The second, and more crucial question is, what will this achieve? (And is it necessary?)

We know that the issues affecting our recycling system fall on both the supply-side (eg. packaging design and collection) and demand-side (eg. infrastructure and end-markets).

While there is much that governments can do (and Victoria is certainly trying with its new policy) to directly stimulate demand, many local remanufacturers frequently point to the poor quality of household recyclables as a barrier – and the four-bin system is designed to tackle this.

The introduction of any consistent (and consistently-communicated) collection system across the state is the most exciting aspect of this announcement, and demonstrates strong leadership.

Such consistency should address one of the main drivers identified by BehaviourWorks behind household contamination: misinformation and confusion among households about what is and isn’t recyclable.

We also know that source separation of recyclables can increase the quality of material collected, and (despite ‘common sense views of convenience’) it can also actually make it easier for people to know what belongs in each bin. For example, it’s easier to know if something is a ‘plastic container’ than to know if it is ‘recyclable’.

One key issue with the current commingled collection system is the impact it has on the recyclability of both the kerbside glass and fibre streams, through the continual breaking down of glass items into piles of multi-coloured ‘fines’ and shard embedded in paper and cardboard.

Given the cross-contamination, it is perhaps no surprise that paper and glass are the most common single streams kerbside collections in Europe according to European Commission research, and both have rare appearances in Australia.

The new purple glass bin will substantially improve the quality of collected paper by removing the possibility for glass shards.

BehaviourWorks Australia (forthcoming report)

Owens-Illinois, Australia’s largest glass remanufacturer, also believes that a glass only collection will significantly increase glass recovery, up to at least 90 per cent, according to their submission to the last Federal Parliamentary Inquiry.

However, breakage is likely to be even greater in glass-only bins, which won’t have any cushioning from fibres and plastics, and so would presumably require additional colour sorting of glass fragments for any closed-loop recycling.

Glass crates or glass dropoff bring-back systems (such as that in Ballarat, VIC and Ipswich, QLD) could potentially reduce breakage, allowing easier colour sorting.

All of these will also (still) require households not to contaminate with ineligible items like glassware, ceramics and lightbulbs.
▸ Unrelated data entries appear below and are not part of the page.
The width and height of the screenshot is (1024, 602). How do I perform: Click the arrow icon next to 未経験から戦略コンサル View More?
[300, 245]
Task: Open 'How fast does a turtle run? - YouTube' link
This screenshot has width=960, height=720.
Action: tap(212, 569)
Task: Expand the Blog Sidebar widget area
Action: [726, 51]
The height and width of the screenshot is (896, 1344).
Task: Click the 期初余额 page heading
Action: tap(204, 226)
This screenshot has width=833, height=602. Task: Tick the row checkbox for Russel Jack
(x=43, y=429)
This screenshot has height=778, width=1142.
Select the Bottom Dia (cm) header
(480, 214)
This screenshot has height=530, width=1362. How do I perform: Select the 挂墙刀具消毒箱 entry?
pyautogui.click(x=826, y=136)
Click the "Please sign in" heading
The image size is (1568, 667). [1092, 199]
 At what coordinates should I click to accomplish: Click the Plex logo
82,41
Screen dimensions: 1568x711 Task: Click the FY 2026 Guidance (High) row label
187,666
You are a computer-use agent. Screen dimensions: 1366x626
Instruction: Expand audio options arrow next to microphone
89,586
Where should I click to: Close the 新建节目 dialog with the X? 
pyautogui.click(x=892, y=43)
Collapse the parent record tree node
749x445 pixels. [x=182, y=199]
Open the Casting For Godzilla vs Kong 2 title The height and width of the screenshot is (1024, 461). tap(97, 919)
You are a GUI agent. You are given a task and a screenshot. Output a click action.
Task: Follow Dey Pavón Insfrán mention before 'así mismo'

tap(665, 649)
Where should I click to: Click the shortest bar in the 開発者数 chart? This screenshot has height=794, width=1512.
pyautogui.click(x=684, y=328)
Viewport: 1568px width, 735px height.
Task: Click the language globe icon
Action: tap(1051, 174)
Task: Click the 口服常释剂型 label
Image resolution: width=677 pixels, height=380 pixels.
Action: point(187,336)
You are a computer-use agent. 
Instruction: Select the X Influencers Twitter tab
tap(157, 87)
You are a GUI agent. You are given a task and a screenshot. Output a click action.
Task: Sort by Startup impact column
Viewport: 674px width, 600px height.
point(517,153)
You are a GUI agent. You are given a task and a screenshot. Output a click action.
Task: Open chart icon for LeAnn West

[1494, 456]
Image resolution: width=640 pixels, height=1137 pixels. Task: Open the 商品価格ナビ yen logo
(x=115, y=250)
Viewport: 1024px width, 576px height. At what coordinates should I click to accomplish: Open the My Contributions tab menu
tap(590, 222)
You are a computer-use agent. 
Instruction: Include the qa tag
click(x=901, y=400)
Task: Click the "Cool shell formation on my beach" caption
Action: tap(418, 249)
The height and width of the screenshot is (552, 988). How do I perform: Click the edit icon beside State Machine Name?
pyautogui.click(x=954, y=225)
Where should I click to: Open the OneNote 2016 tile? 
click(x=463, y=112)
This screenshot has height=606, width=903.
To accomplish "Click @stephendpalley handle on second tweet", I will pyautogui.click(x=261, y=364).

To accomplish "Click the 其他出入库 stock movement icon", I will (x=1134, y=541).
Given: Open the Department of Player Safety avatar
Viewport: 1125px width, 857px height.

The alternative separated fibre stream (in blue-lidded bins in NSW) could also reduce the cross-contamination of paper by glass, as well as keeping the paper clean of any remaining food/liquid residues in glass, plastic and metal containers.

It also makes communication around the remaining commingled streams much simpler to households, as the yellow bin becomes the ‘container recycling’ bin for plastic, metal and glass containers.

There are also other alternatives that can be looked at such as reducing the compaction of recyclables in the collection trucks and expanding existing container deposit schemes.

Collection is only one piece of the puzzle

While standardising the recycling system and addressing cross-contamination of glass and paper should improve some aspects of quality, demand-side issues will still remain for household recycling.

Other elements are also needed to address larger household recycling and waste challenges.

These include increased extended producer responsibility schemes tackling unrecyclable packaging and planned obsolescence of products, national support for the recycling industry to meet the export ban, and regulating the incorporation of recycled material in packaging, products and infrastructure through government procurement policies, mandated industry targets and/or fiscal policies, such as a tax on products made from 100 per cent virgin materials.